W 24. minucie Mainoo zdecydował się na uderzenie zza pola karnego po nieudanym rozegraniu rzutu rożnego. Strzał z pierwszej piłki z powietrza powędrował jednak nad poprzeczką. Zaledwie chwile później oglądaliśmy pierwszego gola. David Strelec znakomicie utrzymał piłkę przed polem karnym Anglików. Następnie przytomnie odegrał ja w kierunku wbiegającego Ivana Schranza, a ten wyszedł do pojedynku sam na sam z Pickfordem i wyprowadził swoją drużynę na prowadzenie.

Tuż przed końcem pierwszej połowy ”Synowie Albionu” mieli swoją szanse z rzutu wolnego. Dośrodkowaną w pole karne piłkę wypiąstkował jednak bramkarz Newcastle United Martin Dubravka. Podobnie, jak w grupowym meczu z Belgią, po pierwszych 45 minutach Słowacy sprawiali ogromną niespodziankę i schodzili do szatni z jednobramkową zaliczką.

Druga połowa

Anglia bardzo dobrze weszła w drugą połowę. Chwilę po wznowieniu gry podopieczni Southgate’a rozmontowali obronę Słowaków i Trippier wyłożył piłkę Philowi Fodenowi na pustą bramkę. Zawodnik Manchesteru City nie miał problemów z umieszczeniem jej w siatce. Jego radość została jednak szybko przerwana przez sędziego. Po interwencji VAR okazało się, że był on na pozycji spalonej w momencie podania.

W 56. minucie Anglicy pogubili się jednak w okolicach środowej linii. Bezpańską piłkę po niedokładnym zagraniu Kyle’a Walkera przechwycił David Strelec i widząc wysoko ustawionego Pickforda zdecydował się na uderzenie z połowy boiska. Jego próba okazała się niecelna i skończyło się tylko na postraszeniu Anglików.

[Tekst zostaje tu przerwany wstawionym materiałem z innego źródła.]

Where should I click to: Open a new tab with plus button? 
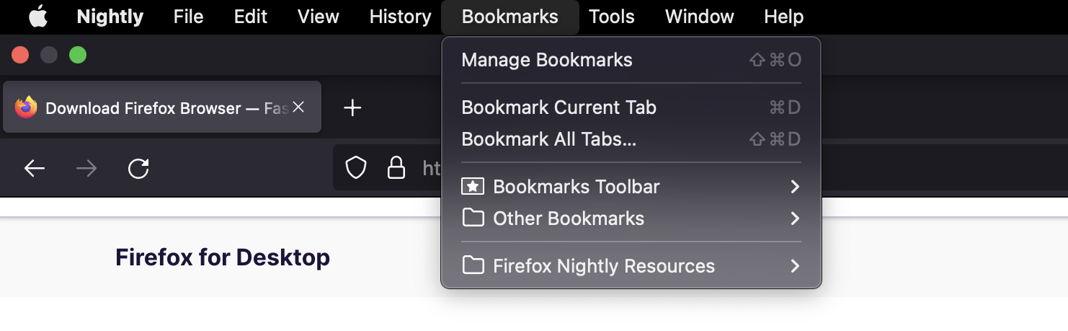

Dopiero w 77. minucie Anglicy ponownie stworzyli sobie dogodną okazję do wyrównania. Phil Foden fantastycznie dośrodkował z rzutu wolnego, wprost na głowę Harry’ego Kane’a. Kapitan reprezentacji Anglii nie trafił jednak w światło bramki. Chwilę później ponownie zrobiło się gorąco pod bramką Słowaków. Declan Rice zdecydował się na strzał zza pola karnego. Piłka po jego uderzeniu trafiła w słupek. Harry Kane próbował jeszcze dobijać piłkę, ale bardzo niecelnie.

W doliczonym czasie gry Jude Bellingham uratował Anglików i doprowadził do remisu. Zawodnik Realu Madryt niejednokrotnie w minionym sezonie ratował skórę swojej drużynie w doliczonym czasie gry, a tym razem zrobił to w narodowych barwach. W ostatnich minutach spotkania świetnie złożył się do strzału po wrzucie z autu i przewrotką pokonał bramkarza Słowaków.

Dogrywka

Dogrywka znakomicie rozpoczęła się dla Anglii. Dubravka tylko na chwilę zażegnał niebezpieczeństwo, bo wybita przez niego po dośrodkowaniu Cole’a Palmera piłka trafiła wprost pod nogi Eberechiego Eze. Piłkarz Crystal Palace próbował uderzyć zza pola karnego, ale skiksował. Futbolówka szczęśliwie jednak trafiła do Toney’a, a ten z pierwszej piłki zagrał do Kane’a. Kapitan reprezentacji Anglii wbił piłkę głową do pustej bramki i wyprowadził swoją drużynę na upragnione prowadzenie.

Jeszcze przed końcem pierwszej części dogrywki Peter Pekarik rzucił się do dośrodkowania, oddał mocny strzał z pierwszej piłki, ale ten powędrował nad poprzeczką. W końcówce reprezentacja Słowacji narzuciła wysokie tempo i szukała okazji do wyrównania. Anglicy niemal całą drużyna na swojej połowie bronili dostępu do własnej bramki. W ostatniej akcji meczu udało im się wyjść z groźną kontrą, ale Ivan Toney nie zamknął losów tej rywalizacji, bo fatalnie przestrzelił nad poprzeczką.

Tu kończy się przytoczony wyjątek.